Yeah well, sometimes the things we do don’t matter right now. Sometimes they matter later. We have to care more about later sometimes, you know.
Two buffers
At first glance, the two methods allocate()
and allocateDirect()
are
very simple. The allocate()
allocates a buffer in the managed heap of
the Java process, a part of this exact space which size is specified
with the Xmx
option. The allocateDirect()
method allocates a buffer
residing outside of the managed heap.
This difference, however, creates a number of significant runtime implications, which I’m going to dive into here. But first, let me start by telling a debugging story where direct byte buffers were the murderer.
The story
Every story needs a protagonist. In this case, the protagonist was a Java application built on top of RSocket, a modern application protocol. Here’s the oversimplified version of the app which you can find on Github. Let’s call this app an echo app. The echo code isn’t trying to do anything complicated, it is a simple echo service built with an awesome rsocket-java library. All it does is spins up a client and a server, where the client sends messages, and the server echoes them back.
var server = RSocketServer.create(echo) //...

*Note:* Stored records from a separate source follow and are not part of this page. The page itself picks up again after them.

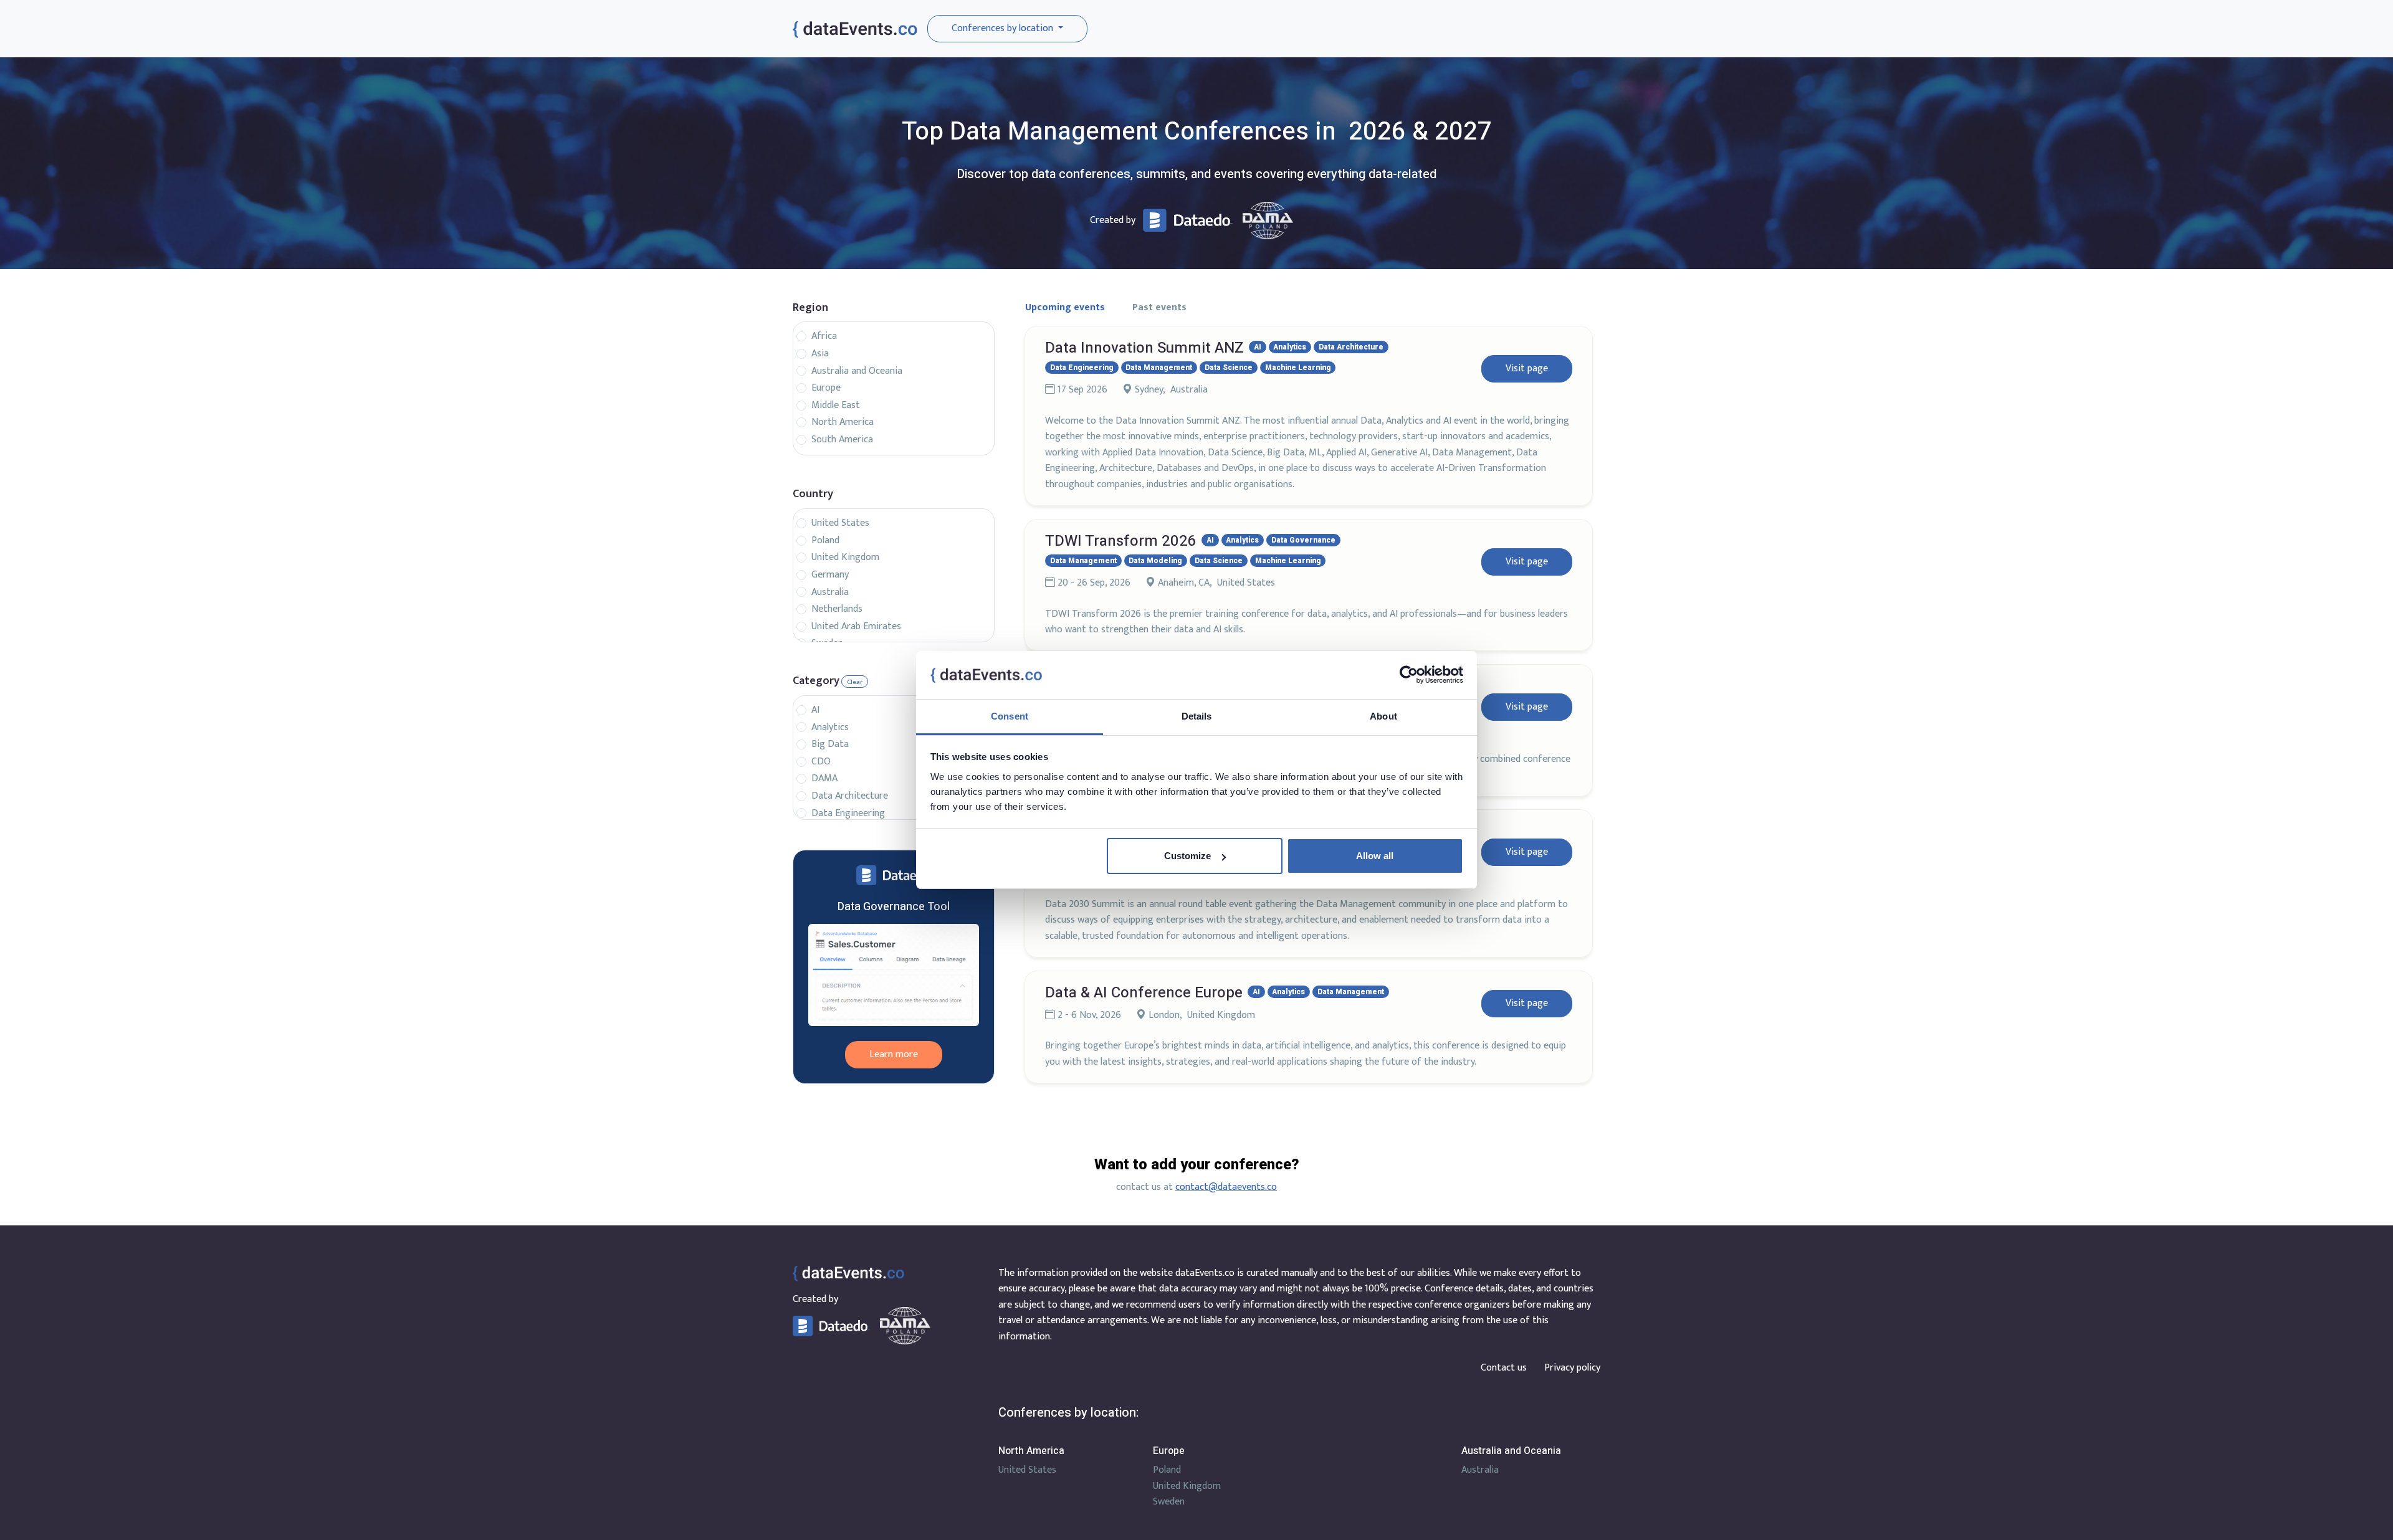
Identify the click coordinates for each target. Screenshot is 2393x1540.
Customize (1187, 855)
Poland (825, 541)
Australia (830, 592)
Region (810, 308)
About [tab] (1383, 716)
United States (840, 523)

var client = RSocketConnector.create() //...
while (true) {
assert Objects.equals(client.send(), client.receive())
}
❗️ | The supporting code for this article is available on Github. You can, and I highly encourage you to, choose to go through each step yourself by cloning the code and running each example with a simple bash script. All measurements were taken on an EC2 AWS m5.large instance. Unless specified otherwise, Java 13 is used. The point of this article is not to show the numbers but rather demonstrate the techniques that you can use to debug your own application. |
---|
The code is useless if it’s just sitting in the repo and doing nothing, so let’s clone the repo and start the app.

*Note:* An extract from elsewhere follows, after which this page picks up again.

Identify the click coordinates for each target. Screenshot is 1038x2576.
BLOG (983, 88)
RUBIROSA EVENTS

git clone https://github.com/SerCeMan/allocatedirect.git
cd allocatedirect && ./start.sh
The app starts, and you should see that the logs are flowing. As expected, now it’s processing a large number of messages. However, if the echo app was exposed to users, they would start noticing significant pauses every now and then. All Java developers know that the first thing to look at in the case of spurious pauses is GC.
❗️ | You can find GC logs of the app are stored in /tmp/${gcname} . The example logs for each run are also available in the repo. In this article, gceasy.io was used for visualisation. It’s a great free online tool which supports the log format of multiple garbage collectors. Even though you can always visualise GC logs using a tool like gceasy, as we’ll see later, the raw logs often contain a lot more information than most of the tools can display. |
---|
Indeed, GC logs show that GC is to blame here. The application is running under G1, which is the default collector since JDK 9. There are multiple young GC pauses on the graph. Young GC is a stop-the-world pause in GC in G1. The application stops completely to perform a cleanup. For the echo server, the graph shows multiple young GC pauses that last for 100-130ms and occur every 10 seconds.
G1 GC
Luckily for us, in the last few years, there has been an amazing development in the GC space. There are not just one but two new fully concurrent garbage collectors, ZGC and Shenandoah.

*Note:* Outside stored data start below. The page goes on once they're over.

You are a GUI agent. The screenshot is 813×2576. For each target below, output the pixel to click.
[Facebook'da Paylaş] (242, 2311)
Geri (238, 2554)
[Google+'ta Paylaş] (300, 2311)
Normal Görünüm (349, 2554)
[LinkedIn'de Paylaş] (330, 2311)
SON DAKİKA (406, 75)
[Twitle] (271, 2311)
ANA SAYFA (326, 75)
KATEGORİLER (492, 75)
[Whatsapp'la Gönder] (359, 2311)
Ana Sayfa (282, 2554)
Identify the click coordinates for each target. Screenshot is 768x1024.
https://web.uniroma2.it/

While I’ve had great success with ZGC before, Shenandoah has a great advantage of being much friendlier to application memory consumption. Many applications, especially simple JSON in, JSON out stateless services are not memory-constrained. Some application, on the other hand, especially the ones that process a large number of connections might be very sensitive to memory usage.
Even though the echo app only has a single client and a server in its current state, it could as well handle tens of thousands of connections. It’s time to enable Shenandoah, and run the echo app again.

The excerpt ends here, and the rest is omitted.